In this scenario, I don't think it matters whether the secure BGP session also 
carries other AFI/SAFIs.

The privacy properties of this scenario are pretty good, in theory, but I don't 
think they are really good enough for distributing secret keys.

- Once you're using BGP to distribute information, it is inevitable that 
someone will decide to remove the "NO_ADVERTISE" and allow the information to 
be propagated through intermediate nodes (RRs or ASBRs) to the actual target 
node.  After all, one of the main values of using BGP to distribute stuff is 
that you get a big distribution system.  Even if all the intermediate nodes are 
trusted and all the intermediate BGP sessions have adequate 
privacy/integrity/authentication, you still wouldn't want to expose the secret 
keys to those nodes.  You might trust those nodes to see all the routing 
information, and even to see most of the management information, but you 
probably don't want them to see all the secret keys.  And you probably don't 
want the secret keys stored in the clear on those intermediate nodes.

- I would worry about BGP monitoring procedures creating a backdoor through 
which the secret keys would be exposed.  

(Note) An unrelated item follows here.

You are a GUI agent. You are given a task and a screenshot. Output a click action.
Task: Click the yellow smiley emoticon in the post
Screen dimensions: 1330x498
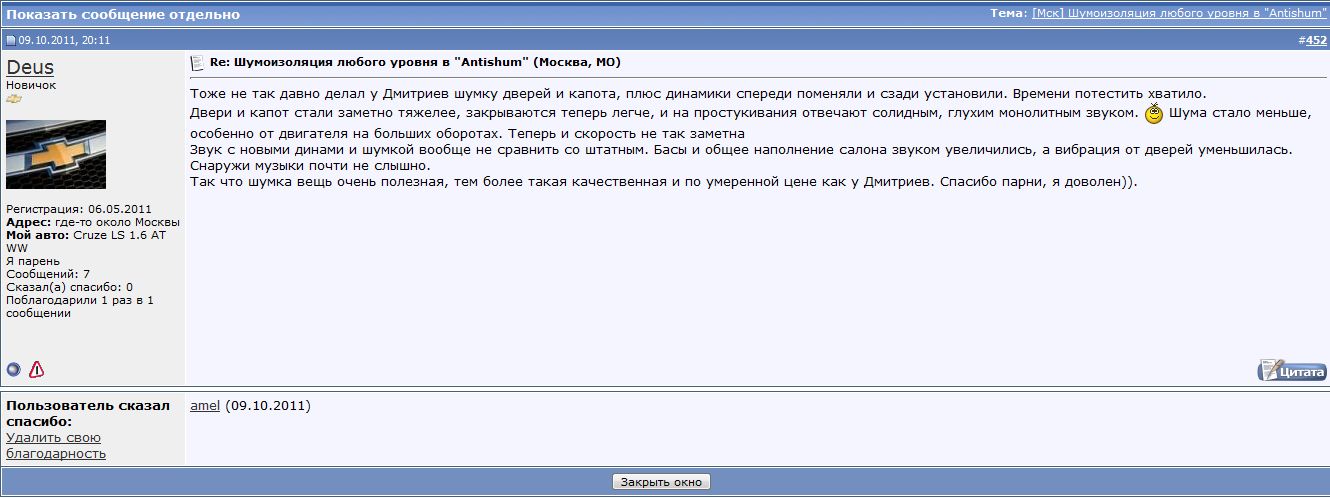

- No matter how careful you are, when you use BGP you can be pretty sure that 
your UPDATEs will end up somewhere they're not supposed to go.  It's just too 
easy to make mistakes.  
So I don't think I'd try to do dynamic keying by attaching the actual keys to 
BGP UPDATEs.  At most I'd use BGP to distribute parameters that could then be 
used by something like IKEv2 to actually fetch the secret keys.